Palliative care can lead to higher quality of live and longer survival

Every once in awhile amidst the weekly deluge of medical articles comes a show-stopper that has the potential to change the way we practice.

Rarer yet is the article that not only changes how we practice, but calls into question why we do what we do.

This recent article from the New England Journal of Medicine is just such an article. Before you bolt, let me simplify it for you.

Here’s the quick take.

The authors enrolled 150 patients with advanced lung cancer and split them up between usual care, which included chemotherapy, and an intervention arm, in which they received the same standard of care treatment plus early enrollment in palliative care.

Now lung cancer, mind you, is one of the bad ones. By the time it’s advanced, i.e. spread either across the chest or elsewhere into a different part of the body (“metastasis”), the prognosis is poor. Survival is less than one year, on average.
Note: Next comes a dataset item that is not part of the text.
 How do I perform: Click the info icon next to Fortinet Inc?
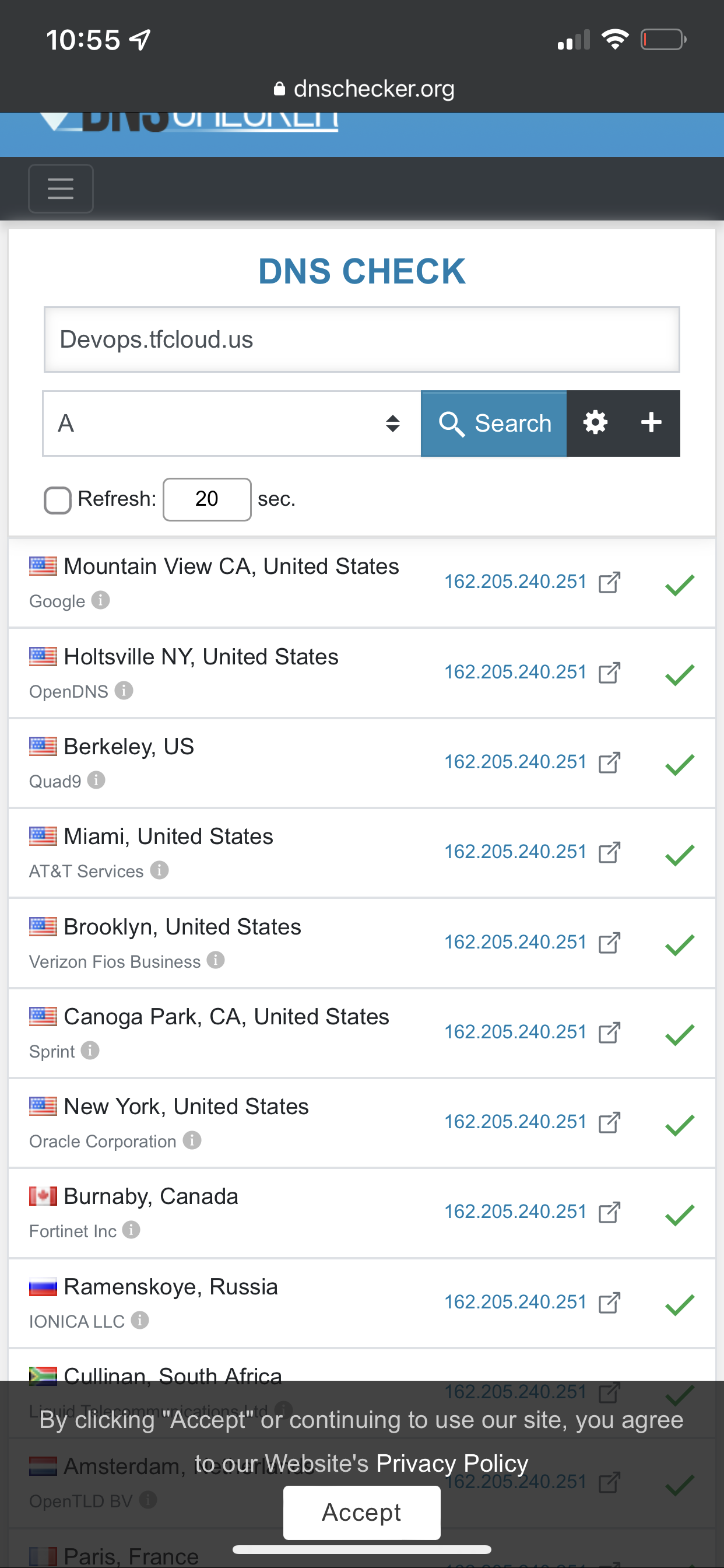click(x=131, y=1231)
Palliative care is medical care that treats for patient comfort foremost, and does not seek to cure the underlying chronic illness, be it cancer or other advanced disease, like congestive heart failure or emphysema.

It’s often confused with hospice, which is the level of care (or physical place) for patients with a less than 6 month prognosis. Hospice usually involves being less aggressive with the medical care, while palliative care aggressively seeks comfort for the patient, sometimes involving complex treatment. The confusion comes because palliative care is not mutually exclusive to hospice (indeed, they often overlap), nor is it mutually exclusive with standard disease treatment, as evidenced in this article. Cure and comfort can both be vigorously pursued.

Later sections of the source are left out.